Aufgabe 1 :: Übernimm aus dem Textauszug über Lapids Rede wortgetreu alles von „Hinzu komme, dass“ bis hinunter zu „Bestandteil seiner Ansprache?“.

SCHLAGZEILEN Zum ersten Mal seit Jahren machte das Thema damit wieder Schlagzeilen sowohl in Israel als auch weltweit. Wenn es nach der Meinung einiger Experten geht, ist das allerdings nur von kurzer Dauer. Die Professorin Tamar Hermann, Expertin für Außen- und Sicherheitspolitik sowie öffentliche Meinung beim Israel Democracy Institute (IDI), ist sich sicher, dass es schon jetzt, wenige Tage nach Lapids Rede, »nicht mehr relevant« ist. »Tatsache ist, dass sich seit Jahren diesbezüglich nichts getan hat, es nicht einmal erwähnt wurde.«

Hinzu komme, dass die Palästinensische Autonomiebehörde schwächer und die Terrororganisation Hamas stärker werde. »Wer also soll die Regierung in einem Palästinenserstaat stellen? Natürlich die Hamas. Und das wollen die meisten Israelis verständlicherweise auf keinen Fall.«

Doch warum machte Lapid, Vorsitzender der Zentrumspartei Jesch Atid, das Thema dann überhaupt zum zentralen Bestandteil seiner Ansprache?

Vorliegende Einträge ::

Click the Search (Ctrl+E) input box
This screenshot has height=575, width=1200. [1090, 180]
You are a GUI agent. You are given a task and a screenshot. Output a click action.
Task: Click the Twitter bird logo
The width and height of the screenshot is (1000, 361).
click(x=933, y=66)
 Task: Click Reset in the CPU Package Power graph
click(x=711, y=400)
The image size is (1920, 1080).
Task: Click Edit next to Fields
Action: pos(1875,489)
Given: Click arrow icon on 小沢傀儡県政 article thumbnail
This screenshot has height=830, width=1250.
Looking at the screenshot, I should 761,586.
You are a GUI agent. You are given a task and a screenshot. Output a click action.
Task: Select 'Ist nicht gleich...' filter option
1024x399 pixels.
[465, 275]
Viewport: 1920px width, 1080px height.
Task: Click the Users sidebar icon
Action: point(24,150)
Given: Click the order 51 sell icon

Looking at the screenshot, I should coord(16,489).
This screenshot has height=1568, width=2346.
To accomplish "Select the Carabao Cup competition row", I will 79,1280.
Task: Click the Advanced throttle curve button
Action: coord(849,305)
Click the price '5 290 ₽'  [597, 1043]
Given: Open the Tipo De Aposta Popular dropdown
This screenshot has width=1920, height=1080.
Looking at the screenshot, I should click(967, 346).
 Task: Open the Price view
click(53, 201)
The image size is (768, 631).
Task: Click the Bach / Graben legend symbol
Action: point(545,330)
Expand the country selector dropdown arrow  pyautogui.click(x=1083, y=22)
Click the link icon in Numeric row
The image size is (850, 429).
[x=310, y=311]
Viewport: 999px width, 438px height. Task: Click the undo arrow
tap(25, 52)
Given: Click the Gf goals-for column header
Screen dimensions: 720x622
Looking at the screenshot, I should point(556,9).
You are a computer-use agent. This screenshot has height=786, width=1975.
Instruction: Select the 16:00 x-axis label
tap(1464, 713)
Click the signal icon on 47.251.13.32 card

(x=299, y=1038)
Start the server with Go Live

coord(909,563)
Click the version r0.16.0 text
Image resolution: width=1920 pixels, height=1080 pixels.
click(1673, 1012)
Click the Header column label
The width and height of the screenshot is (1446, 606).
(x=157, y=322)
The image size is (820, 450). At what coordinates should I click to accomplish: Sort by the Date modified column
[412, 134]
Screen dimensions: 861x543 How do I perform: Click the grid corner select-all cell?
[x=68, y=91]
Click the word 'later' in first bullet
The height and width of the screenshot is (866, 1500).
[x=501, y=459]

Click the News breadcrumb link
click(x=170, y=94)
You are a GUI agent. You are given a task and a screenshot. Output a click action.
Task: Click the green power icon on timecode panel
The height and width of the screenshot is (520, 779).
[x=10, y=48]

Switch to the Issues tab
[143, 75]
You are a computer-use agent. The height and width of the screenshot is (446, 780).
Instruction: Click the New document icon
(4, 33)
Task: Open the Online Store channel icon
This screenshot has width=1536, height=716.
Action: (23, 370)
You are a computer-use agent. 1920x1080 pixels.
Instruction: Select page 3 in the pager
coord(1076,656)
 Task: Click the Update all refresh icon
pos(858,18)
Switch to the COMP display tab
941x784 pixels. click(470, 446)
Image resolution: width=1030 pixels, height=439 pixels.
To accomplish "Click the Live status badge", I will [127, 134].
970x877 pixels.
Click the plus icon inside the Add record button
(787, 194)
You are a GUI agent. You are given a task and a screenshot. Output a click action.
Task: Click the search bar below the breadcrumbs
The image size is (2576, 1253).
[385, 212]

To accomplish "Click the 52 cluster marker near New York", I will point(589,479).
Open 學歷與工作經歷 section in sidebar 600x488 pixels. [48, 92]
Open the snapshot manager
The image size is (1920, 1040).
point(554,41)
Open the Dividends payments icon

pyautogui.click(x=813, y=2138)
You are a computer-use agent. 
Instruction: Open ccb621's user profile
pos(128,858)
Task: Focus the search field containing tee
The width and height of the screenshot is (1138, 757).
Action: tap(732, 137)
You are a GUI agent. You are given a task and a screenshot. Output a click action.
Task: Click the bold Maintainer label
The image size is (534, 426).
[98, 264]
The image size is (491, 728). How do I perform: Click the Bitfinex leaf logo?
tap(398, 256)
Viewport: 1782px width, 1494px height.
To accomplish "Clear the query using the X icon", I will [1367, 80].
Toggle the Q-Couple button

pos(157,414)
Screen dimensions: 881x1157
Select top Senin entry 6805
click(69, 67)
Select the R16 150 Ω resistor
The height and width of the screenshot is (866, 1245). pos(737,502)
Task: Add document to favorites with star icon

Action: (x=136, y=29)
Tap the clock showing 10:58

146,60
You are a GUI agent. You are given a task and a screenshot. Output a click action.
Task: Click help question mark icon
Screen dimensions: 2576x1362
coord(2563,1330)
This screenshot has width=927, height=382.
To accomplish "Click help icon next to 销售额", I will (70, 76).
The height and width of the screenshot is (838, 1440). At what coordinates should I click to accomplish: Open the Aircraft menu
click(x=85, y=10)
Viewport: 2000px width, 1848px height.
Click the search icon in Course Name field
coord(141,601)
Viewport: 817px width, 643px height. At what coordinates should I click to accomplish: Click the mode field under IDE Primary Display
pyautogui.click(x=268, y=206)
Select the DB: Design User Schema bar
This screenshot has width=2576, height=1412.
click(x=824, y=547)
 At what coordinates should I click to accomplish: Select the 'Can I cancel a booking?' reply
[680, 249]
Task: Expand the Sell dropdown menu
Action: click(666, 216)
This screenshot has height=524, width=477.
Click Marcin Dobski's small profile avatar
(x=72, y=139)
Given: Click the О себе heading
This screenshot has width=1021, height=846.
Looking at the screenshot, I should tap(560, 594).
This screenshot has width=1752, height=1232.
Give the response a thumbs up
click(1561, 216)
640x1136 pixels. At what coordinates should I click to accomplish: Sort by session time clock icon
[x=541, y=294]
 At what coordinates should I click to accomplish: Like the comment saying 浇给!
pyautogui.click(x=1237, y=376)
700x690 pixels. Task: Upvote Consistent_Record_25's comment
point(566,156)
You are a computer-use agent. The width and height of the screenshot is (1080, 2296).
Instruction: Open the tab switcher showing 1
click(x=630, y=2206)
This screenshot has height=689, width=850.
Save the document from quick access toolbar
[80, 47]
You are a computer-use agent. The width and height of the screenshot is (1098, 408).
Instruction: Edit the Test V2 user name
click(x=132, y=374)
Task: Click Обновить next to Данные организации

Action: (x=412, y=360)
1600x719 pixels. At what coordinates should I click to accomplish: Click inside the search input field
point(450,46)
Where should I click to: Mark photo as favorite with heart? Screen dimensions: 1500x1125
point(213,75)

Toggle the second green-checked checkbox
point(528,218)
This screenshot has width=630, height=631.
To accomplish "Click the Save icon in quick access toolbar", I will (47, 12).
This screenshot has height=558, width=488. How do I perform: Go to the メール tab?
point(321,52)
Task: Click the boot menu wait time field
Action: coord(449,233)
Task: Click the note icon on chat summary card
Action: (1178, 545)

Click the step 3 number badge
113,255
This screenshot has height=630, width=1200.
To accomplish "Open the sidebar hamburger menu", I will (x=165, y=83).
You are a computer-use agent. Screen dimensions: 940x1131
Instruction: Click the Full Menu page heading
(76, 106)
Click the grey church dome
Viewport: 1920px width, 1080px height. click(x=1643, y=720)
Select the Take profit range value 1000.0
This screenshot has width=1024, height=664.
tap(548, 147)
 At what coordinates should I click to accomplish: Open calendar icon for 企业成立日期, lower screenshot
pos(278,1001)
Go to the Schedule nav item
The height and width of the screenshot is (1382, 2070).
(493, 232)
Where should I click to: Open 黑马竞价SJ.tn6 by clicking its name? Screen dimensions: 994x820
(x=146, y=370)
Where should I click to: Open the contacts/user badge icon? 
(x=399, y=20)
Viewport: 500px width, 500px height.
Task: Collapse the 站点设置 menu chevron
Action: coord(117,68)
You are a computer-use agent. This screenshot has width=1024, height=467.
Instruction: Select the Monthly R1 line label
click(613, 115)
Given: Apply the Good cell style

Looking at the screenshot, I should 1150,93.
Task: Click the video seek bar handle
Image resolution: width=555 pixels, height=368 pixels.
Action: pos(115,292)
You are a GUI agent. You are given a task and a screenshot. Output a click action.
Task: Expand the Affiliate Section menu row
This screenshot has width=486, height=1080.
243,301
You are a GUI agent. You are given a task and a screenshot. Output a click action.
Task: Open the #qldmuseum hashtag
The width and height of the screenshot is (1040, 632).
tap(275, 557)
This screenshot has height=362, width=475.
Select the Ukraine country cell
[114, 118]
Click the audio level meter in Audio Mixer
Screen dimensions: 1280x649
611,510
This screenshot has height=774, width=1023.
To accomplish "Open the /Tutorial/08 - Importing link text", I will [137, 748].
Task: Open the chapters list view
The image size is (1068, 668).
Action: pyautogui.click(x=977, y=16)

Aufgabe 2 :: Schreib die Einträge von der Zeile mit „Task: Click the Update all refresh icon“ bis hinunter zur Zeile mit „I will point(589,479).“, beide Zeilen eingeschlossen, neu und setze dabei „navigation trail“ an die Stelle von „breadcrumbs“, ohne sonst etwas zu ändern.

Lösung 1 ::
Hinzu komme, dass die Palästinensische Autonomiebehörde schwächer und die Terrororganisation Hamas stärker werde. »Wer also soll die Regierung in einem Palästinenserstaat stellen? Natürlich die Hamas. Und das wollen die meisten Israelis verständlicherweise auf keinen Fall.«

Doch warum machte Lapid, Vorsitzender der Zentrumspartei Jesch Atid, das Thema dann überhaupt zum zentralen Bestandteil seiner Ansprache?

Lösung 2 ::
 Task: Click the Update all refresh icon
pos(858,18)
Switch to the COMP display tab
941x784 pixels. click(470, 446)
Image resolution: width=1030 pixels, height=439 pixels.
To accomplish "Click the Live status badge", I will [127, 134].
970x877 pixels.
Click the plus icon inside the Add record button
(787, 194)
You are a GUI agent. You are given a task and a screenshot. Output a click action.
Task: Click the search bar below the navigation trail
The image size is (2576, 1253).
[385, 212]

To accomplish "Click the 52 cluster marker near New York", I will point(589,479).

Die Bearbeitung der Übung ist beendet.